Carried interest tax reform

Carried interest tax reform

The newly elected UK Labour government has committed itself to “take action against the carried interest loophole” and published a call for evidence on the taxation of carried interest. We responded based on our significant experience advising and supporting private equity structures from executives and investors to private equity backed companies, and taking into account input from a range of our private equity clients.  

Although it is clear that change in some form is coming, carried interest is a vital way to incentivise investment managers to deliver the returns that investors seek and helps to drive growth in the UK’s private equity industry. The UK’s market is highly valued as a place to do business and currently offers a tax and regulatory environment which provides stability, certainty and ease of doing business and this status must be retained for this market to grow. An outline of our responses in shown below but the overriding points we made to the Government were: 
  • The carried interest rules must be practical, certain and simple to attract people to the UK
  • The rules are fair to retain the existing population of fund executives
  • Reclassifying all carried interest as income would reduce the attractiveness of the UK as a base location for investment management activities
  • If changes are introduced, grandfathering or suitable transitional provisions should be included to avoid retroactive tax liabilities.

How we can help 

We can help you plan for any upcoming changes by assessing the impact of different scenarios on you and your investment structures. If you would like to discuss this or your structures more generally, please feel free to get in touch with Jennifer Wall or your usual point of contact at BDO.

Read our full Budget predictions here.

Taxation of Private Equity Carried Interest – outline of our response

The consultation focused on the following three questions:

How can the tax treatment of carried interest most appropriately reflect its economic characteristics?

We made clear that we believe the current tax treatment of carried interest already accurately reflects its economic characteristics, highlighting that there is already significant legislation, HMRC practice and case law to ensure that the 28% carried interest rate is only relevant to the extent the profit represents capital gains from underlying disposals in a fund. 

If carried interest comprises interest income, it is already subject to income tax at up to 45% and dividends are subject to income tax up to 39.35%. However, there are several rules that can apply to classify carried interest as trading income taxed at up to 47%, for example, the Disguised Investment Management Fees (DIMF) anti-avoidance rules and the Income-based carried interest (IBCI) rules that class short-term returns as trading income rather than capital.

Similarly, the Employment-Related Securities (ERS) rules apply to carried interest awards acquired by UK employees and directors and can apply employment taxes if, for example, unrestricted market value is not paid on acquisition of awards and / or certain tax elections are not made. 

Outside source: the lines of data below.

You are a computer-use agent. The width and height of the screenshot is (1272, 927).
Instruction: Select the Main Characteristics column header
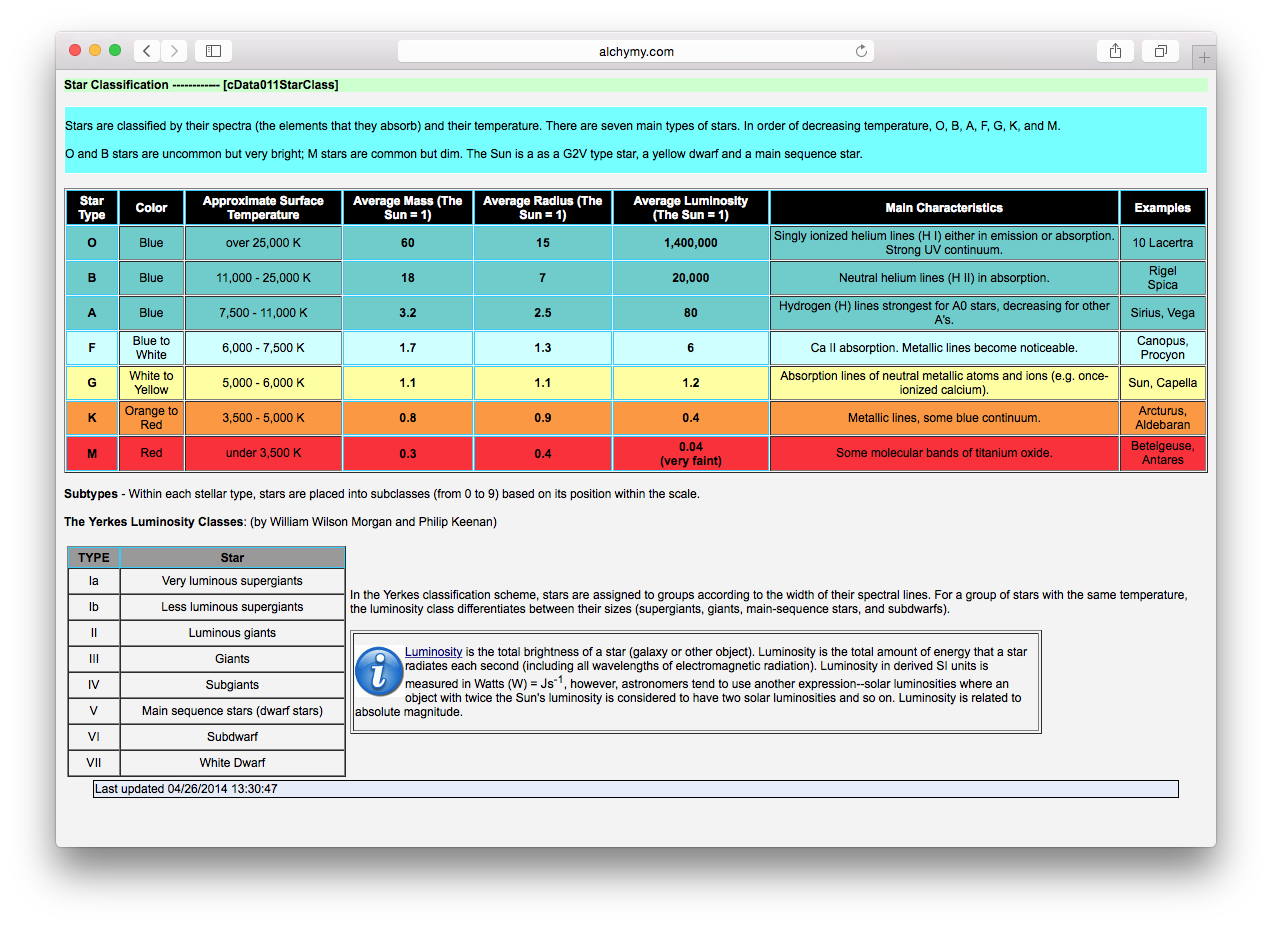tap(944, 206)
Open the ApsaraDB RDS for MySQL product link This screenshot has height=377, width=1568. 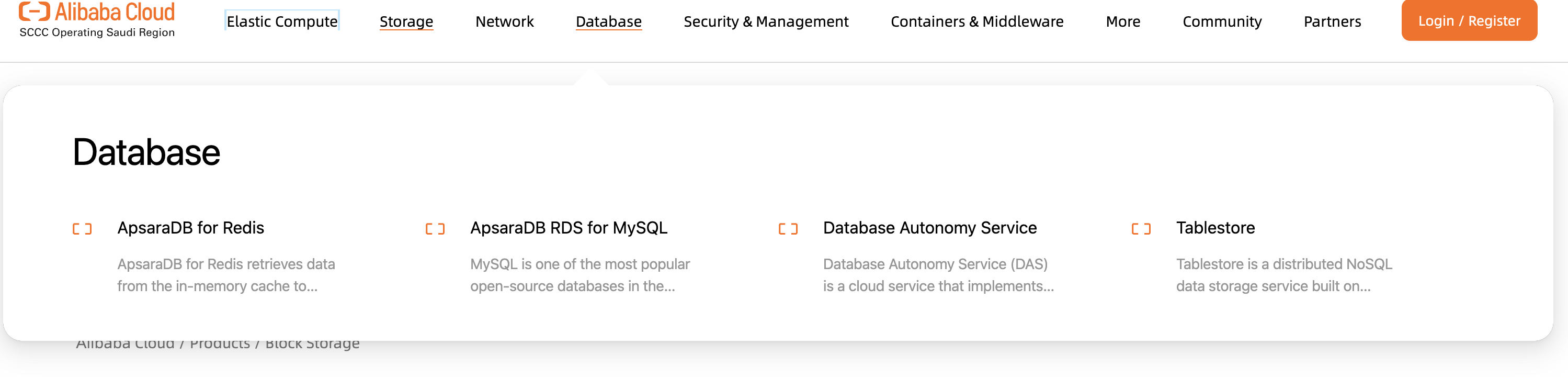tap(569, 228)
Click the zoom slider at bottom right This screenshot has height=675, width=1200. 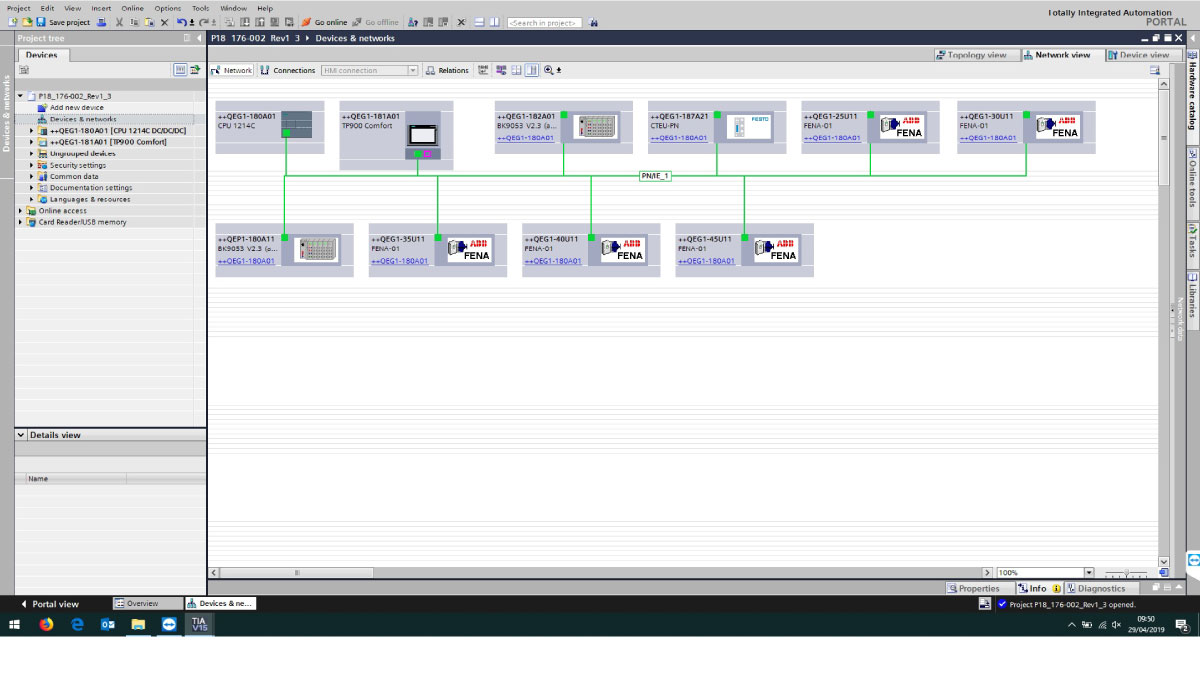1126,573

What are the different structures and market practices with respect to carried interest?

There are a wide range of structures adopted across the PE sector, but these are driven ultimately by what investors need, and the profile and jurisdiction of investments. Specific points we raised here include:
  • Although the standard share of carried interest is 20% of fund profits post hurdle, 15% or even 10% is increasingly chosen as part of a commercial negotiation with investors
  • Carried interest holders may be invested in funds that are wholly corporate structures, such as some Luxembourg / Nordic based funds, so there may be little or no capital return
  • Funds may utilise the UK Qualifying Asset Holding Company (QAHC) regime, although we are yet to see this become a common master holding structure for PE
  • We often see clawback or escrow mechanisms to ensure that the overall fund profits are relevant when calculating carried interest returns. 
On the issue of co-investment by management teams alongside investors, new rules may potentially requiring a minimum level of co-investment to retain the capital treatment rate of tax on carried interest.

We pointed out that such a rule could pose significant issues of affordability for smaller and start-up funds, and more junior investment managers. 

Are there lessons that can be learned from approaches taken in other countries?

There are lessons that can be learned from other countries’ approaches. For example, in the US, there is a three-year holding period requirement for carried interest to be subject to tax at a lower rate as long-term capital gains.

In other competitor regimes i.e. in Italy, Guernsey, Switzerland, Ireland, UAE, Greece and Monaco, it is possible, subject to meeting certain conditions, for carried interest returns to be taxed at lower rates or be subject to certain exemptions. 

We pointed out the difficulties posed by certain jurisdictions i.e. France and Spain which require funds to be located in particular geographies, and that any reforms should seek to be avoid similar complexities – for example, the payroll compliance issues that can arise in Spain.
 
We also note the potential impact of the proposed four-year foreign income and gains (FIG) regime, which replaces the non-domiciled regime applicable to certain executives. Although the FIG appears to be encouraging for executives contemplating moving to the UK for a short-term, for others looking to move longer term and where they have carried interest from historical funds where no UK work will be undertaken, the regime appears to pose difficulty.